Activity list:
**a.** Copy out the city budget article starting with "Housing, Homelessness, and" and going on through "other needed services.", and substitute "City Council" for "Mayor".
**b.** Write the next part of the article on homelessness and the city budget.

Quoted passage:
╭──

Housing, Homelessness, and the Butt End of the City Budget


By Peggy Lee Kennedy

If you follow the news you know that the Mayor came out strongly in favor of “Public Safety,” in the city’s 2008-09 budget, which includes increasing the LAPD by 1,000 police and decreasing other needed services.


Unfortunately, nested within this Public Safety budget is a police budget of over $1.3 billion (around one third of the City’s total budget) that is using so-called scarce city recourses to criminalize poor and homeless people – resources that could be used for real solutions to homelessness and affordable housing. This involves something called Quality of Life Policing; a policy that evolved partially out of a right-wing theory of zero tolerance policing called “Broken Windows” (Atlantic Monthly 1982, by James Q Wilson and George Kelling). It was made popular in New York in the 1990s by William Bratton, now Chief of the Los Angeles Police Department. This zero tolerance/quality of life policing is a form of proactive law enforcement that focuses on a business-like “bottom line” of reducing crime. The basic theory is if police address smaller offenses of “disorder,” such as panhandling or loitering, then violent crime will diminish.

In addition, our law-makers are now calling certain laws Quality of Life, such as anti-homeless laws that make it a crime to live in a vehicle or sleep in a park even though these acts may be unavoidable - done through necessity due to poverty, lack of social services, an extreme shortage of affordable housing, or other social-economic reasons. These Quality of Life laws are specifically used to remove poor people, youth of color, or homeless people (people viewed as inferior) from a neighborhood. Other Quality of Life anti-homeless laws include making oversized camper vehicles illegal to park on city streets between 2-6AM, Overnight [Permit] Parking Districts, and a law that says no vehicles should be parking on a city street for more 72-hours is mostly used to target the poorest people. One example of an anti-poor Quality of Life law is the law that makes it a crime to live in a converted garage.

╰──

Stored items from a collection:
╭──

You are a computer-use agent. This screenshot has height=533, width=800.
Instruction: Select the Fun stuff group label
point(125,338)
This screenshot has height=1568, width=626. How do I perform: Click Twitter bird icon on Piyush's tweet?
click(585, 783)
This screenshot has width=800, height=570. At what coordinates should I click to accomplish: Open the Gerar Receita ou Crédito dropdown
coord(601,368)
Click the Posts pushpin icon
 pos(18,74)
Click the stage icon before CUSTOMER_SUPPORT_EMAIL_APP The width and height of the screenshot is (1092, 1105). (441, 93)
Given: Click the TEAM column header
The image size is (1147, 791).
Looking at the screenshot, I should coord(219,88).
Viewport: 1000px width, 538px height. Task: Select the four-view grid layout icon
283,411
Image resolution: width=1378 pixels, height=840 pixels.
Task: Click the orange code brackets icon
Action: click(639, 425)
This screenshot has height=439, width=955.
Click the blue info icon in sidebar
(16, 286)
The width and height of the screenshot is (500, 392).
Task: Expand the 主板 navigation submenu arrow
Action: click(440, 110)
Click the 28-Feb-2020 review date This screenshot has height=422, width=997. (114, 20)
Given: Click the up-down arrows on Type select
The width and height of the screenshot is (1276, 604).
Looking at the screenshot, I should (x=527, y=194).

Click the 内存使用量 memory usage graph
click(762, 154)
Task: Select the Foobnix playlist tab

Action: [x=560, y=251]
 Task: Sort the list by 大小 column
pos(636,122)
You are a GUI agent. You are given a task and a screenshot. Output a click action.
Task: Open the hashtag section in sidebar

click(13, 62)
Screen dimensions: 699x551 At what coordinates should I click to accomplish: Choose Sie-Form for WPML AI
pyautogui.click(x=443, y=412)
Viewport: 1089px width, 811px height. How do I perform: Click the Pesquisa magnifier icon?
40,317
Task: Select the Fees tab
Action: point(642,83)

╰──

Responses to the tasks:
**a.**
Housing, Homelessness, and the Butt End of the City Budget


By Peggy Lee Kennedy

If you follow the news you know that the City Council came out strongly in favor of “Public Safety,” in the city’s 2008-09 budget, which includes increasing the LAPD by 1,000 police and decreasing other needed services.

**b.**
Quality of Life Policing and Quality of Life Laws are especially popular in neighborhoods experiencing gentrification - like Venice, downtown Los Angeles, or Echo Park. This form of policing and law making or law application distinctively does not protect or serve the people who most need to have a better quality of life. They do the opposite and should be re-named Inequality of Life.

[Ine]Quality of Life Policing uses considerable Police resources dedicated to giving tickets to people who cannot pay the fines, who cannot make it to court, or who have done no other crime except to be poor and living homeless.

Tickets turn into warrants and homeless people get arrested – often in sweeps, which is another elaborate use of police resources and horrible for the people being arrested. The people arrested regularly plead “no contest” instead of “not guilty” to get off with time served, due to lack of legal representation and a lack of knowledge of their rights (National Coalition for the Homeless (NCH), 2002), and they end up with a criminal record, probation, and stay-away orders for areas with the only social services – like the Venice Family Clinic and Saint Joseph’s Bread and Roses Café on Rose Ave. in Venice.

It is a fact that ticketing, arresting, and incarcerating homeless people costs more than actually housing people. Our elected officials know this, but do not appear to care. They do nothing to stop the propaganda campaign of fear that justifies these laws (sound familiar?) and even cater to the civilian hate mongers who are calling them over and over. While we, the taxpayers, are all paying for a system that does not work. [Ine]Quality of Life Policing simply does not work to solve homelessness. It very often violates people’s civil rights and can lead to costly litigation. It is helping to erode our Constitution. The “bottom line” is that it is very expensive.

Also, when a homeless person has a criminal record, it increases the barriers to finding housing and shelter. Section 8 housing applications, including the Section 8 buildings in Venice owned by Coldwater Management, require a credit check and a background check. If a person has a bankruptcy, a prior eviction, or a misdemeanor – they can virtually forget it.

Now where are these people supposed to go when there is no affordable housing or proper shelter system, when these laws are citywide laws and people have been given a criminal record using Inequality of Life Policing? Should they live in jail or just die? As a matter of fact they do. People are dying homeless on our streets more often than we know and increasingly poor people are being housed in jails and prisons while we are paying to build more. It is a vicious cycle of a growing fascist police state that we are funding. Except some of us actually do not want to live in a fascist police state.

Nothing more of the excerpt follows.